Material for this exercise:
-- Opening Marker --
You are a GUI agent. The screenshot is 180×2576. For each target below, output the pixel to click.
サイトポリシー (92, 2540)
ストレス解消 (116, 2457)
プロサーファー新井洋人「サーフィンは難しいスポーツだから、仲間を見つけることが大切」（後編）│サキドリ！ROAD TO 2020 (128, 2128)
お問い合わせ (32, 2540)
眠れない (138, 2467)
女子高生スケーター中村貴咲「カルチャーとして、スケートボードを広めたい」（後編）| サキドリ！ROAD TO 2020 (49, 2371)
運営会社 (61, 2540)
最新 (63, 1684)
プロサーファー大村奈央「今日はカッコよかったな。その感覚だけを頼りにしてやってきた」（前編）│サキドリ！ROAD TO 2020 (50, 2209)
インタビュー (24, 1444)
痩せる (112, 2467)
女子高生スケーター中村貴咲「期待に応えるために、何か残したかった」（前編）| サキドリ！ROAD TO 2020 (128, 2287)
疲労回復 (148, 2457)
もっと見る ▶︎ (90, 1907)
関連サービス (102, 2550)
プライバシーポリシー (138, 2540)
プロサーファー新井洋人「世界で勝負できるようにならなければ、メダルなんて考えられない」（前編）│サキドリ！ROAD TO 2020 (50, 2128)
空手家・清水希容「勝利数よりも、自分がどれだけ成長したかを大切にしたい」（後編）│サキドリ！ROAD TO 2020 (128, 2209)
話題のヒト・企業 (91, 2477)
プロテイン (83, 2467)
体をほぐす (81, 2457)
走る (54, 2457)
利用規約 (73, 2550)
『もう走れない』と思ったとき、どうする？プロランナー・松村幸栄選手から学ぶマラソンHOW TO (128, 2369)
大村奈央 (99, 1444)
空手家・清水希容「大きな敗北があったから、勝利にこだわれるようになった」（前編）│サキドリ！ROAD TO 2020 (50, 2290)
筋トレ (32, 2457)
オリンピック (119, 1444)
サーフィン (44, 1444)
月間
-- Closing Marker --
Exercise aim:
Set down the lines above exactly as written. Begin at the line containing "大村奈央 (99, 1444)" and stop after the last line.

Task result:
大村奈央 (99, 1444)
空手家・清水希容「大きな敗北があったから、勝利にこだわれるようになった」（前編）│サキドリ！ROAD TO 2020 (50, 2290)
筋トレ (32, 2457)
オリンピック (119, 1444)
サーフィン (44, 1444)
月間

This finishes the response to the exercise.